#### [Assignment 1]
In the positional encoding text, what default value is given to max_seq_len?
#### [Assignment 2]
Retype the positional encoding text from "ax.set_xlabel('Embedding Dimension')" to "for Different Dimensions')".

#### [Text section]
Self-attention is **permutation invariant**:
- "The cat sat" and "sat cat The" give same attention weights
- Order information is lost!

**Solution**: Add position information to embeddings

### 5.2 Sinusoidal Positional Encoding

$$PE_{(pos, 2i)} = \sin(pos / 10000^{2i/d_{model}})$$
$$PE_{(pos, 2i+1)} = \cos(pos / 10000^{2i/d_{model}})$$

**Properties:**
1. Unique encoding for each position
2. Fixed for all sequences (no learning needed)
3. Can generalize to longer sequences
4. Relative positions are easy to compute

In [None]:
class PositionalEncoding(nn.Module):
    """
    Sinusoidal Positional Encoding from the Transformer paper.
    """
    
    def __init__(self, d_model, max_seq_len=5000, dropout=0.1):
        super().__init__()
        self.dropout = nn.Dropout(dropout)
        
        # Create positional encoding matrix
        pe = torch.zeros(max_seq_len, d_model)
        position = torch.arange(0, max_seq_len).unsqueeze(1).float()
        
        # Compute the positional encodings
        div_term = torch.exp(
            torch.arange(0, d_model, 2).float() * 
            (-math.log(10000.0) / d_model)
        )
        
        pe[:, 0::2] = torch.sin(position * div_term)  # Even indices
        pe[:, 1::2] = torch.cos(position * div_term)  # Odd indices
        
        # Register as buffer (not a parameter)
        pe = pe.unsqueeze(0)  # [1, max_seq_len, d_model]
        self.register_buffer('pe', pe)
    
    def forward(self, x):
        """
        x: [batch, seq_len, d_model]
        """
        seq_len = x.size(1)
        x = x + self.pe[:, :seq_len, :]
        return self.dropout(x)

# Visualize positional encoding
d_model = 128
max_len = 100

pe = PositionalEncoding(d_model, max_len, dropout=0.0)
pe_values = pe.pe[0].numpy()  # [max_len, d_model]

fig, axes = plt.subplots(2, 2, figsize=(14, 10))

# 1. Full encoding matrix
ax = axes[0, 0]
im = ax.imshow(pe_values[:50, :64], cmap='RdBu', aspect='auto')
plt.colorbar(im, ax=ax)
ax.set_xlabel('Embedding Dimension')
ax.set_ylabel('Position')
ax.set_title('Positional Encoding Matrix (first 50 pos, 64 dims)')

# 2. Individual dimensions
ax = axes[0, 1]
positions = range(50)
for dim in [0, 1, 10, 11, 50, 51]:
    ax.plot(positions, pe_values[:50, dim], label=f'dim {dim}')
ax.set_xlabel('Position')
ax.set_ylabel('Encoding Value')
ax.set_title('Positional Encoding for Different Dimensions')
ax.legend(loc='upper right', fontsize=8)
ax.grid(True, alpha=0.3)

# 3. Frequency vs dimension
ax = axes[1, 0]
dims = range(0, d_model, 2)
wavelengths = 2 * np.pi * (10000 ** (np.array(dims) / d_model))
ax.plot(dims, wavelengths)

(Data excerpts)
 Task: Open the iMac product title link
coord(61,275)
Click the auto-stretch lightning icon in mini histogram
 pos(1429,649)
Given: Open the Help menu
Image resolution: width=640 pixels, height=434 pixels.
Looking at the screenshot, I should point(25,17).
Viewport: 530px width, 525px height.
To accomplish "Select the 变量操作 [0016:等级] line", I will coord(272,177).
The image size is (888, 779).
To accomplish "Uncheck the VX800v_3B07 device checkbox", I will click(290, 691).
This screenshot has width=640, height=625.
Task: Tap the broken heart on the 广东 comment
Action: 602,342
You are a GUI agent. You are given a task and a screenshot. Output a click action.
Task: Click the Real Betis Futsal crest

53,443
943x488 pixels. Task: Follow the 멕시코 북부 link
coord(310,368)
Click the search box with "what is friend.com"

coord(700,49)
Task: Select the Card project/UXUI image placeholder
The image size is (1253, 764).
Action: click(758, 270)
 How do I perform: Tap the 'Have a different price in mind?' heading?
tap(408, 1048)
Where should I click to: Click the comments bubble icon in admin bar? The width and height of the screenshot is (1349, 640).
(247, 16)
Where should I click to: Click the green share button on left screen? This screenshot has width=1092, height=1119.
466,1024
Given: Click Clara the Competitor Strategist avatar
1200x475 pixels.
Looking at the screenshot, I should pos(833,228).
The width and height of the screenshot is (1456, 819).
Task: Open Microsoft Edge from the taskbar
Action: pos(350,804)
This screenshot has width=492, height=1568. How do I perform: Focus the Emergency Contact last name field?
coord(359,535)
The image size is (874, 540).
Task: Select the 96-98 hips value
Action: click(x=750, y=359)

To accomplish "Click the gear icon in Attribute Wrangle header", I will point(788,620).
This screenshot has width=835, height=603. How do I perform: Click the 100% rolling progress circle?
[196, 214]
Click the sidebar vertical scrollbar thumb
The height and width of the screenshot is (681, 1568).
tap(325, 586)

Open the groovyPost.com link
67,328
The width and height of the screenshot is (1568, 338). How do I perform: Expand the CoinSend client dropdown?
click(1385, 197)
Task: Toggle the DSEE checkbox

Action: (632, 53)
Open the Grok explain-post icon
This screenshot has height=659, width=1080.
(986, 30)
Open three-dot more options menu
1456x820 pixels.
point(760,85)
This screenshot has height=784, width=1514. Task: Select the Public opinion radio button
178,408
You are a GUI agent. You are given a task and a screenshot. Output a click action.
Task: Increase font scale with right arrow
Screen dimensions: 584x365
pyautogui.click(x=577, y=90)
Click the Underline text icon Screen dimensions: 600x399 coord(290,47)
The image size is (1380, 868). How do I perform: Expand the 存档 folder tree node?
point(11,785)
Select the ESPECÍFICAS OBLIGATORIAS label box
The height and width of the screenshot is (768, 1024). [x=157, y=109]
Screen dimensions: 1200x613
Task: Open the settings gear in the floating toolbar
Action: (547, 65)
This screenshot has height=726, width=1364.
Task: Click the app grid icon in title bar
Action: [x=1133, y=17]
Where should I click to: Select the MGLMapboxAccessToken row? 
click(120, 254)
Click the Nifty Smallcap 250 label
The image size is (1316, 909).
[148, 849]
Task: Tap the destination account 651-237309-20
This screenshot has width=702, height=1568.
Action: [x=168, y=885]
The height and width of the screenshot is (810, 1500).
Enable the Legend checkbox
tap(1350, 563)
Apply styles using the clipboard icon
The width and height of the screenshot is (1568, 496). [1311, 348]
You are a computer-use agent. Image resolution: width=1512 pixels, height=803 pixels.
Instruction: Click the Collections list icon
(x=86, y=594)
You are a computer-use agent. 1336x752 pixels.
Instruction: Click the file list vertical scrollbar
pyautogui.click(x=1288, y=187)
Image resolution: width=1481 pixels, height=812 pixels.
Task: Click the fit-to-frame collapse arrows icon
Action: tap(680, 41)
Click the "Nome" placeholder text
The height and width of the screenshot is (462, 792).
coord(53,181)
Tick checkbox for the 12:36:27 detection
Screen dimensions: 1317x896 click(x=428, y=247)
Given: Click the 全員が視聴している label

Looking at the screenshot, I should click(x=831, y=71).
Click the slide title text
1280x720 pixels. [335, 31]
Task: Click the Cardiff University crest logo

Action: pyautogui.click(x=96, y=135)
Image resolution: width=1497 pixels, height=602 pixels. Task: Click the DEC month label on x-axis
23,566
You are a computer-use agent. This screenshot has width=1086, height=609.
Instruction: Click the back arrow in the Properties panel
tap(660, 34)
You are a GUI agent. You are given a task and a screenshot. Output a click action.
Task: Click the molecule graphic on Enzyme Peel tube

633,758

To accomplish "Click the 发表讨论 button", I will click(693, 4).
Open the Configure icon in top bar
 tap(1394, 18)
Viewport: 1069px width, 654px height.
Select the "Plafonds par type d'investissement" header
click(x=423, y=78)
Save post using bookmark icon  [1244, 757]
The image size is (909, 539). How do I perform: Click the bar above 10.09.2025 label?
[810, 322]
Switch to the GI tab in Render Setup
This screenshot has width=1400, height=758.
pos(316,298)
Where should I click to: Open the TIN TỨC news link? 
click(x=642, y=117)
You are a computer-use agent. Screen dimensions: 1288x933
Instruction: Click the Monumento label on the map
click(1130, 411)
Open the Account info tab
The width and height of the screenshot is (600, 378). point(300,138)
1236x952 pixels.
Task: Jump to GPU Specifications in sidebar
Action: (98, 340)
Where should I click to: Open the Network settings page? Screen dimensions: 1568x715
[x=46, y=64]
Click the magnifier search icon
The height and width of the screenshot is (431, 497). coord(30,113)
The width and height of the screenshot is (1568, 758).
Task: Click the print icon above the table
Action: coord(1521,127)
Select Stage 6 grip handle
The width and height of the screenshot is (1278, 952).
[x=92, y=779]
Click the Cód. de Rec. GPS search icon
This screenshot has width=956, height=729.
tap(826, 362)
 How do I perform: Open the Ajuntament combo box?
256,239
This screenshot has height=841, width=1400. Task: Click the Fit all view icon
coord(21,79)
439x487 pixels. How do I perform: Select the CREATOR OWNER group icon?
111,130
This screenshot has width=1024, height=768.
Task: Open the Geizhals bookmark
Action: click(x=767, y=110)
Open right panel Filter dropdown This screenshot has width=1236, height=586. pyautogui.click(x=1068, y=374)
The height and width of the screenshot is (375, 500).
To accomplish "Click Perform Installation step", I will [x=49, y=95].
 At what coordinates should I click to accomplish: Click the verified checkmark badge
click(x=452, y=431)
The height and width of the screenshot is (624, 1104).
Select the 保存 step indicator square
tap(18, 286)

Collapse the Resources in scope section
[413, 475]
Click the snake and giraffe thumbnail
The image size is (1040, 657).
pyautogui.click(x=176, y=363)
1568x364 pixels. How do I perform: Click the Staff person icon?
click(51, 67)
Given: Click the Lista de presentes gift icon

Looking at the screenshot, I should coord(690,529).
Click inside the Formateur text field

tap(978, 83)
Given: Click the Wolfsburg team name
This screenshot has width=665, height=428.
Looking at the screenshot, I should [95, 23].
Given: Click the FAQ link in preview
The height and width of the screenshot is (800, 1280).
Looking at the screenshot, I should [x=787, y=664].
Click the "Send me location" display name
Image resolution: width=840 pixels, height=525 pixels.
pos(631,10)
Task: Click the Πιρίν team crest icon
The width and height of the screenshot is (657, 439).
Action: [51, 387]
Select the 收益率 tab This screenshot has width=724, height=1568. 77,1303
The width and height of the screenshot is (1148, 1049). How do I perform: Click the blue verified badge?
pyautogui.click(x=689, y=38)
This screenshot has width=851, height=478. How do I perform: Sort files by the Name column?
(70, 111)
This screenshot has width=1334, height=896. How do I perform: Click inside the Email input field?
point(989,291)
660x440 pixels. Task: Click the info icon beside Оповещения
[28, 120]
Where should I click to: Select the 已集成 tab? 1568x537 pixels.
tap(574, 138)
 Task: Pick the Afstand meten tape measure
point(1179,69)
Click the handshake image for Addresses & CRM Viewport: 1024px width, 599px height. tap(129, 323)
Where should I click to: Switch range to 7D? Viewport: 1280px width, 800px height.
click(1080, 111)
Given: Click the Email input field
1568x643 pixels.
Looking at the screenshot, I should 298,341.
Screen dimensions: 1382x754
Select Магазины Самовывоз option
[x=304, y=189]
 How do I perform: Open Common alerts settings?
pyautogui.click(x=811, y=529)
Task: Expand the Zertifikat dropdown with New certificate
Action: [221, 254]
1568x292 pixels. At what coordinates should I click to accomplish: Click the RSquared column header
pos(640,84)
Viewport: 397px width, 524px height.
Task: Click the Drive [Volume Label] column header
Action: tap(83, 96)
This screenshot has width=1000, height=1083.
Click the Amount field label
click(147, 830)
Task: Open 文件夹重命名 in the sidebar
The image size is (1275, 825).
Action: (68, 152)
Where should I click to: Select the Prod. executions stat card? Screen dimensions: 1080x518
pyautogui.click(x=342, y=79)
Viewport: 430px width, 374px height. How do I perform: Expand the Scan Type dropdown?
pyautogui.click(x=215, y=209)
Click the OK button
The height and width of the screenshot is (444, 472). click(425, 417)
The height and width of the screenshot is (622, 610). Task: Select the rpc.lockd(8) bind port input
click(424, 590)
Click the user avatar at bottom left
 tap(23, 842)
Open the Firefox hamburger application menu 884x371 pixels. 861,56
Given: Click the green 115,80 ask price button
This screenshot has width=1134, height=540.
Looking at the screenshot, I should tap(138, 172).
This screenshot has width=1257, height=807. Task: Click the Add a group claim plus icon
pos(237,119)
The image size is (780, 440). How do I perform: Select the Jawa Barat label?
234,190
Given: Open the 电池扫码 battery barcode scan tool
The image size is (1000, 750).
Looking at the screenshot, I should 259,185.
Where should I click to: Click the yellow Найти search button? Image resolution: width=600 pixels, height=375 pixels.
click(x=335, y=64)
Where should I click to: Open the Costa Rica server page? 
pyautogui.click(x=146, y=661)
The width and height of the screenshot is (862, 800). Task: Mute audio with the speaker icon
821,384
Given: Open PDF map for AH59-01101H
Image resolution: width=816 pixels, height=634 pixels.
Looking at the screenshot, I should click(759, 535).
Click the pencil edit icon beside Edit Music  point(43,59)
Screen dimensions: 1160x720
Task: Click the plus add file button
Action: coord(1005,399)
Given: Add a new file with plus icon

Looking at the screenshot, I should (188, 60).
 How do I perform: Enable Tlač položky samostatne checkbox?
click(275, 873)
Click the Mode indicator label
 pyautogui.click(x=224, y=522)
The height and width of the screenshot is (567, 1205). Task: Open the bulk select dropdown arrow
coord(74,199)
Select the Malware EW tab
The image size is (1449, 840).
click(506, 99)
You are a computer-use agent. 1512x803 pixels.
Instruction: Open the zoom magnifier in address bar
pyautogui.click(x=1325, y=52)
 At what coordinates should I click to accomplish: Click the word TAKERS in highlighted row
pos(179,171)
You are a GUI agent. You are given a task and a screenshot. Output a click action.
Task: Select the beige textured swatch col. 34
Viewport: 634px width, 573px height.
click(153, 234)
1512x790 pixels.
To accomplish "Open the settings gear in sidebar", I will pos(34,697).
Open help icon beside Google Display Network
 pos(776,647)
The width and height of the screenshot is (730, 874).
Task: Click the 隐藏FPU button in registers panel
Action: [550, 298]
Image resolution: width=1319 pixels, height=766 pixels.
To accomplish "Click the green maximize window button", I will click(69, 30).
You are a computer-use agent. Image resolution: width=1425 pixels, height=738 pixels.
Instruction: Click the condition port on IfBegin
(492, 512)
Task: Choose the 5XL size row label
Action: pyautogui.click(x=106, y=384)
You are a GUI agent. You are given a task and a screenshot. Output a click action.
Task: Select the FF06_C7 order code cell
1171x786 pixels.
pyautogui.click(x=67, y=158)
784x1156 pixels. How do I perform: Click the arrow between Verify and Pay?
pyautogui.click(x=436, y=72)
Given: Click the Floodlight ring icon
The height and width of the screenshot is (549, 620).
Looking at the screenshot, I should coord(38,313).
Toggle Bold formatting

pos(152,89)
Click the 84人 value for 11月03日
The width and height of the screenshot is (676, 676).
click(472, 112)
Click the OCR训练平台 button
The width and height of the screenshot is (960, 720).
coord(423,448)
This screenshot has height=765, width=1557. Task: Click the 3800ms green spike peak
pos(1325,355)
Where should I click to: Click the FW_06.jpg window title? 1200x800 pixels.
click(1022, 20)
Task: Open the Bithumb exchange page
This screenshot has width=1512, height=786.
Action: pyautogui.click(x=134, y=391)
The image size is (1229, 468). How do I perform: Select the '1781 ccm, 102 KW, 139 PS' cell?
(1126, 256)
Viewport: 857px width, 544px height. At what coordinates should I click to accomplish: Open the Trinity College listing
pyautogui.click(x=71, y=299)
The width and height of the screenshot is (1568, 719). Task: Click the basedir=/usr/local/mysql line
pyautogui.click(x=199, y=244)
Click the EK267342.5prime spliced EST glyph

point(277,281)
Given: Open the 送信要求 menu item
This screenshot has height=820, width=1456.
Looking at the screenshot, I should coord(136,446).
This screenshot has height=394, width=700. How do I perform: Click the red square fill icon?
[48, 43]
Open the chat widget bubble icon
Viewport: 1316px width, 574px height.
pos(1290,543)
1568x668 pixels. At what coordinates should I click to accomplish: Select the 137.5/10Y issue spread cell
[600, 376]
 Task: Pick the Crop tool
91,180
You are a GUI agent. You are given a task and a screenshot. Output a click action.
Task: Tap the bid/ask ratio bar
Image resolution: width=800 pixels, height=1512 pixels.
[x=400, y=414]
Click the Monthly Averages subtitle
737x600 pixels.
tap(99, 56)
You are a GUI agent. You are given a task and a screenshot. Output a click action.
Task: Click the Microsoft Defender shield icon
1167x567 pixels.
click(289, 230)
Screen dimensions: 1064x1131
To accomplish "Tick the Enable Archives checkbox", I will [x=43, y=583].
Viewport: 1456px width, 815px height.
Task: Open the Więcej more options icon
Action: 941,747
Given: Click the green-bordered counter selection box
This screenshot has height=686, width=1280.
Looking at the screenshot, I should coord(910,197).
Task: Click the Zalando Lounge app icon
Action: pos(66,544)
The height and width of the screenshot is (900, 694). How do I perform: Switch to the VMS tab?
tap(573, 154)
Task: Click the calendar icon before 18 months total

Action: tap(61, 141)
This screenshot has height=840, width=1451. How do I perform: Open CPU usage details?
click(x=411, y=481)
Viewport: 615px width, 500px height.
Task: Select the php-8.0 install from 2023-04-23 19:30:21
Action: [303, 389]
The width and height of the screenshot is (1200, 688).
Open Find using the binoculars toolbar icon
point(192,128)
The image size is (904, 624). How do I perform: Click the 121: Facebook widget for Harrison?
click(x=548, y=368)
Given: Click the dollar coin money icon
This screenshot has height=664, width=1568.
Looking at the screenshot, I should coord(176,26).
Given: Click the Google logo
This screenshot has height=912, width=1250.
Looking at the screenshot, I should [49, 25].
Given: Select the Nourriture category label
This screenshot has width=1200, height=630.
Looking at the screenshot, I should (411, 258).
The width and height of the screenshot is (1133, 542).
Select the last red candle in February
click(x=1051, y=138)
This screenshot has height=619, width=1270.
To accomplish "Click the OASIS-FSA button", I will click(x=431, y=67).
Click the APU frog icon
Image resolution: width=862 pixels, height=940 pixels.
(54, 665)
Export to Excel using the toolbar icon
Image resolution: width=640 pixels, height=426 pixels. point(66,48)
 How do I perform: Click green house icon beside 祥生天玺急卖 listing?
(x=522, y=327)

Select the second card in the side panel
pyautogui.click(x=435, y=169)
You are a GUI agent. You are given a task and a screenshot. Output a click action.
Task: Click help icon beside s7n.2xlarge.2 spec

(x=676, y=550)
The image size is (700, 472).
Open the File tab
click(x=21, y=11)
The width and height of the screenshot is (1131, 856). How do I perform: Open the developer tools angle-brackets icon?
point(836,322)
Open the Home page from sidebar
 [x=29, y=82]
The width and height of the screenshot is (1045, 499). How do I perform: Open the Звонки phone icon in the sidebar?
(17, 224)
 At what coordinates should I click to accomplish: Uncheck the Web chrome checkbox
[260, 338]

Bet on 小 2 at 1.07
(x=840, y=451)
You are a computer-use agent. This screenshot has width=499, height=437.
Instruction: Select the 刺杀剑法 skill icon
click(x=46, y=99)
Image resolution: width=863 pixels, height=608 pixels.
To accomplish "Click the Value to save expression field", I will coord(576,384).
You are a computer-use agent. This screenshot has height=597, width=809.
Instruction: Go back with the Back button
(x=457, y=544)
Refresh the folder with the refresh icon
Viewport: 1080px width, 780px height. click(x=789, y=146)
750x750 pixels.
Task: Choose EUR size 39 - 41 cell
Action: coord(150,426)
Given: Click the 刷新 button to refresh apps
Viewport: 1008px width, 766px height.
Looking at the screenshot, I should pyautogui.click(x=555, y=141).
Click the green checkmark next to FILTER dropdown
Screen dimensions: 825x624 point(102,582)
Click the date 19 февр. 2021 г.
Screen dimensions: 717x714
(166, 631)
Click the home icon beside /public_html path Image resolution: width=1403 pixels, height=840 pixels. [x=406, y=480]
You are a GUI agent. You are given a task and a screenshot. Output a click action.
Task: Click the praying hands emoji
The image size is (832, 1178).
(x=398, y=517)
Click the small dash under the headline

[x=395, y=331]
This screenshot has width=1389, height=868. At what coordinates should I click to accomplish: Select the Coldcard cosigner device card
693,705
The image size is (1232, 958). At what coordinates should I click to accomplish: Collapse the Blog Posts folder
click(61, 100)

#### [Task solution 1]
5000

#### [Task solution 2]
ax.set_xlabel('Embedding Dimension')
ax.set_ylabel('Position')
ax.set_title('Positional Encoding Matrix (first 50 pos, 64 dims)')

# 2. Individual dimensions
ax = axes[0, 1]
positions = range(50)
for dim in [0, 1, 10, 11, 50, 51]:
    ax.plot(positions, pe_values[:50, dim], label=f'dim {dim}')
ax.set_xlabel('Position')
ax.set_ylabel('Encoding Value')
ax.set_title('Positional Encoding for Different Dimensions')